╭─ MATERIAL SUPPLIED

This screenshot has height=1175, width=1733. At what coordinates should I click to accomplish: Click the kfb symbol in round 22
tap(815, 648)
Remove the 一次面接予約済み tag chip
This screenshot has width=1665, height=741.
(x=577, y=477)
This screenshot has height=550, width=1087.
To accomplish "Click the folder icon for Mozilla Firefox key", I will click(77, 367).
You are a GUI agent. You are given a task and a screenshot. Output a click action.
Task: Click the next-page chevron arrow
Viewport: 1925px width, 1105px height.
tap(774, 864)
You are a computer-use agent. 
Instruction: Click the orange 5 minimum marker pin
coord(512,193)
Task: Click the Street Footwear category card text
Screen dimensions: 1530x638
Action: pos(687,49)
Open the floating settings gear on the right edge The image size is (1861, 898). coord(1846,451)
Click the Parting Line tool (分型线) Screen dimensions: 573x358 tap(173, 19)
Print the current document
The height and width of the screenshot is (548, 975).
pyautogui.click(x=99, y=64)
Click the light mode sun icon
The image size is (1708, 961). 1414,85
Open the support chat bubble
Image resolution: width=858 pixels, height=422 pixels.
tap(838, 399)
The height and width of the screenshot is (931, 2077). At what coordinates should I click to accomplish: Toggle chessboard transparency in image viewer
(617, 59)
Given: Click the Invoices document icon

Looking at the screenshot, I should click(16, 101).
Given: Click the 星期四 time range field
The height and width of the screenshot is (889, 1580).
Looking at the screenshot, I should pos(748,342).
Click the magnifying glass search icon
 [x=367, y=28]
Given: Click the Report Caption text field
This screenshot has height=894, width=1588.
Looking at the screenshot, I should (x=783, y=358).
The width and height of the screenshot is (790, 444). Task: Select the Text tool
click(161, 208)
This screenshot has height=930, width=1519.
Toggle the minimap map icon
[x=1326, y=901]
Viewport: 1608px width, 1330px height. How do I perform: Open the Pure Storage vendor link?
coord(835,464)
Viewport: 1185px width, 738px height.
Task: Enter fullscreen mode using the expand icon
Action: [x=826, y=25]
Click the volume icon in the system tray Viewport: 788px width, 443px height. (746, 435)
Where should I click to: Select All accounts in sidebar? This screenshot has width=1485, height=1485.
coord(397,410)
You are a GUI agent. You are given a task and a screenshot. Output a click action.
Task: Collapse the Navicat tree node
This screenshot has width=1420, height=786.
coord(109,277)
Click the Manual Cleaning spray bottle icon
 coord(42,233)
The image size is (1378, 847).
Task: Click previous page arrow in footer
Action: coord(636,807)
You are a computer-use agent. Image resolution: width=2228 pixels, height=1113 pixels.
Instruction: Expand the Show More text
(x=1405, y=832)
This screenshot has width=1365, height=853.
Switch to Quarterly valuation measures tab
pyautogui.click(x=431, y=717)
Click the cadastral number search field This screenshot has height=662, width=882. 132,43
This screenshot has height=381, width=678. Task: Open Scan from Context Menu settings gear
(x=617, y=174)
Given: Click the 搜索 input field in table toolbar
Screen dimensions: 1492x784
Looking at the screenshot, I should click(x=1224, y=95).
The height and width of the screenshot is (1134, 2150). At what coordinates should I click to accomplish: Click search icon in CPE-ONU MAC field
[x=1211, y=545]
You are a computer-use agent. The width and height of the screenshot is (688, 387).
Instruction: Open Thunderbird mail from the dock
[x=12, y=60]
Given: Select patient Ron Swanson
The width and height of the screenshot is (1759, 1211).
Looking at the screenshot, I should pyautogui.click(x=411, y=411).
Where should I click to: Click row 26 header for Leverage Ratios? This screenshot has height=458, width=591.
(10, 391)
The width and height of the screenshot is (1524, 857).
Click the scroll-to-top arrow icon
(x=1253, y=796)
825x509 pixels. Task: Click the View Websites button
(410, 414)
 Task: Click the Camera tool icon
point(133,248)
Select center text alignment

╰─

**EXERCISE AIM**.
Every entry shown above is to be written out exactly.

**TASK RESULT**.
This screenshot has height=1175, width=1733. At what coordinates should I click to accomplish: Click the kfb symbol in round 22
tap(815, 648)
Remove the 一次面接予約済み tag chip
This screenshot has width=1665, height=741.
(x=577, y=477)
This screenshot has height=550, width=1087.
To accomplish "Click the folder icon for Mozilla Firefox key", I will click(77, 367).
You are a GUI agent. You are given a task and a screenshot. Output a click action.
Task: Click the next-page chevron arrow
Viewport: 1925px width, 1105px height.
tap(774, 864)
You are a computer-use agent. 
Instruction: Click the orange 5 minimum marker pin
coord(512,193)
Task: Click the Street Footwear category card text
Screen dimensions: 1530x638
Action: pos(687,49)
Open the floating settings gear on the right edge The image size is (1861, 898). coord(1846,451)
Click the Parting Line tool (分型线) Screen dimensions: 573x358 tap(173, 19)
Print the current document
The height and width of the screenshot is (548, 975).
pyautogui.click(x=99, y=64)
Click the light mode sun icon
The image size is (1708, 961). 1414,85
Open the support chat bubble
Image resolution: width=858 pixels, height=422 pixels.
tap(838, 399)
The height and width of the screenshot is (931, 2077). At what coordinates should I click to accomplish: Toggle chessboard transparency in image viewer
(617, 59)
Given: Click the Invoices document icon

Looking at the screenshot, I should click(16, 101).
Given: Click the 星期四 time range field
The height and width of the screenshot is (889, 1580).
Looking at the screenshot, I should pos(748,342).
Click the magnifying glass search icon
 [x=367, y=28]
Given: Click the Report Caption text field
This screenshot has height=894, width=1588.
Looking at the screenshot, I should (x=783, y=358).
The width and height of the screenshot is (790, 444). Task: Select the Text tool
click(161, 208)
This screenshot has height=930, width=1519.
Toggle the minimap map icon
[x=1326, y=901]
Viewport: 1608px width, 1330px height. How do I perform: Open the Pure Storage vendor link?
coord(835,464)
Viewport: 1185px width, 738px height.
Task: Enter fullscreen mode using the expand icon
Action: [x=826, y=25]
Click the volume icon in the system tray Viewport: 788px width, 443px height. (746, 435)
Where should I click to: Select All accounts in sidebar? This screenshot has width=1485, height=1485.
coord(397,410)
You are a GUI agent. You are given a task and a screenshot. Output a click action.
Task: Collapse the Navicat tree node
This screenshot has width=1420, height=786.
coord(109,277)
Click the Manual Cleaning spray bottle icon
 coord(42,233)
The image size is (1378, 847).
Task: Click previous page arrow in footer
Action: coord(636,807)
You are a computer-use agent. Image resolution: width=2228 pixels, height=1113 pixels.
Instruction: Expand the Show More text
(x=1405, y=832)
This screenshot has width=1365, height=853.
Switch to Quarterly valuation measures tab
pyautogui.click(x=431, y=717)
Click the cadastral number search field This screenshot has height=662, width=882. 132,43
This screenshot has height=381, width=678. Task: Open Scan from Context Menu settings gear
(x=617, y=174)
Given: Click the 搜索 input field in table toolbar
Screen dimensions: 1492x784
Looking at the screenshot, I should click(x=1224, y=95).
The height and width of the screenshot is (1134, 2150). At what coordinates should I click to accomplish: Click search icon in CPE-ONU MAC field
[x=1211, y=545]
You are a computer-use agent. The width and height of the screenshot is (688, 387).
Instruction: Open Thunderbird mail from the dock
[x=12, y=60]
Given: Select patient Ron Swanson
The width and height of the screenshot is (1759, 1211).
Looking at the screenshot, I should pyautogui.click(x=411, y=411).
Where should I click to: Click row 26 header for Leverage Ratios? This screenshot has height=458, width=591.
(10, 391)
The width and height of the screenshot is (1524, 857).
Click the scroll-to-top arrow icon
(x=1253, y=796)
825x509 pixels. Task: Click the View Websites button
(410, 414)
 Task: Click the Camera tool icon
point(133,248)
Select center text alignment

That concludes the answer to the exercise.